While some states are looking to crack down on this practice -- Washington, Hawaii and Oregon have regulations in place -- there's not a lot of protection out there for consumers today. It's legal for a would-be employer to use your credit report as an evaluative tool in deciding whether or not to hire you, Adam Levin, chairman and co-founder of Credit.com, tells WalletPop.

"The slightest hiccup any hiring manager encounters, their attitude is 'I'll go to the next one' because there are a lot of fish in the sea," he said.

Incredibly, this means that even if you faced a misfortune like identity theft or a medical crisis and your credit dropped through no fault of your own, this could still be held against you in your job search.

Consumer advocates around the country want to put an end to this practice once and for all. They point to the wide potential for abuse, such as a potential employer seeing how much you owe on your house, cars and credit cards. If you have major medical bills, a hiring manager could discriminate against you by passing you over, and there would be no way to prove it. In the meantime, Levin has some advice for how job-seekers can protect themselves.

First, if the company requires a credit check, don't refuse if you want the job. Refusing to allow a credit check is perceived as a red flag that will get your resume thrown out. If there's bad news on your credit report and you know the employer is going to check, come prepared and address the issue up-front, Levin says.

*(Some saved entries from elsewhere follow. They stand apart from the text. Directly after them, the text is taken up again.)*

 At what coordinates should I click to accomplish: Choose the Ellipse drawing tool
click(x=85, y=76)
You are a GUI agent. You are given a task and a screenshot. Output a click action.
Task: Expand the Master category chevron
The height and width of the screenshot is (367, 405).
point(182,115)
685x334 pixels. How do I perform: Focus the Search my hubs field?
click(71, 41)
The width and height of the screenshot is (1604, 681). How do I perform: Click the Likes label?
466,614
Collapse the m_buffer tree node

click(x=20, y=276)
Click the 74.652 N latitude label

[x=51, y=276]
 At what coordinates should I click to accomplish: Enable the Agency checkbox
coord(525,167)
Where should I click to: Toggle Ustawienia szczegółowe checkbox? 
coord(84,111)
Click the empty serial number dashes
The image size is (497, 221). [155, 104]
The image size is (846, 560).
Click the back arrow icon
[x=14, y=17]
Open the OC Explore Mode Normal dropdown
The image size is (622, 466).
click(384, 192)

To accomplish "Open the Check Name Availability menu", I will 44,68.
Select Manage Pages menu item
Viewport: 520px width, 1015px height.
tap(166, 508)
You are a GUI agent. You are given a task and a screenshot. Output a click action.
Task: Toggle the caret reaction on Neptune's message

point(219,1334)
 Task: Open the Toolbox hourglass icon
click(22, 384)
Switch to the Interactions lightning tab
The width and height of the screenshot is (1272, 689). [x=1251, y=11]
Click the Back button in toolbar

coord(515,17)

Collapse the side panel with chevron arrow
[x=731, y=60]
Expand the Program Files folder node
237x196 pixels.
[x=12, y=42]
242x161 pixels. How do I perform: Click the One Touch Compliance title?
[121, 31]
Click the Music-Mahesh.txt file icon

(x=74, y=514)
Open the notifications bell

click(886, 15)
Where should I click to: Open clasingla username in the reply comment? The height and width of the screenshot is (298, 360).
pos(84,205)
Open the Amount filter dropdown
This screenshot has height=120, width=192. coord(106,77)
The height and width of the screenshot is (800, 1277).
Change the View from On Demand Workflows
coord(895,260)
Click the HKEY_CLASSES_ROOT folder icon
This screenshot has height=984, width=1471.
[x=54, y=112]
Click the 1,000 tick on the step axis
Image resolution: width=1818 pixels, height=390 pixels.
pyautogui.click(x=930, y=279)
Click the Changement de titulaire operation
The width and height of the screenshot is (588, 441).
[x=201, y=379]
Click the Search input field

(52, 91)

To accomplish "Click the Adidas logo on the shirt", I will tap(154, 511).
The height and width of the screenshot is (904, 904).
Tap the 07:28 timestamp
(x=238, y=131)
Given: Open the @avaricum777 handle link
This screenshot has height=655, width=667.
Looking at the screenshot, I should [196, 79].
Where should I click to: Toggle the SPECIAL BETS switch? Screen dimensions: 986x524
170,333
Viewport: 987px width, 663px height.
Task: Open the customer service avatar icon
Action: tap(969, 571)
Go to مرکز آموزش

When the interviewer asks if there's anything you'd like them to know about you or if you have any weaknesses, that's when to give them the heads-up that your credit is blemished. Without going into too much detail or divulging private details (like your medical history), tell the interviewer the reason for your poor credit. If you can be upbeat and proactive about how you're working to turn the situation around, so much the better.

If you're just looking for a job, update your credit report as carefully as your resume. "You have to look at credit like an asset," says Levin. "You have to build it, nurture it and manage it properly." Go to annualcreditreport.com to see each bureau's report, and be proactive at correcting any errors or getting incorrect or out-of-date negative information removed. If credit checks are common in your field, consider signing up for a credit-monitoring service to help you stay on top of your report during your job search.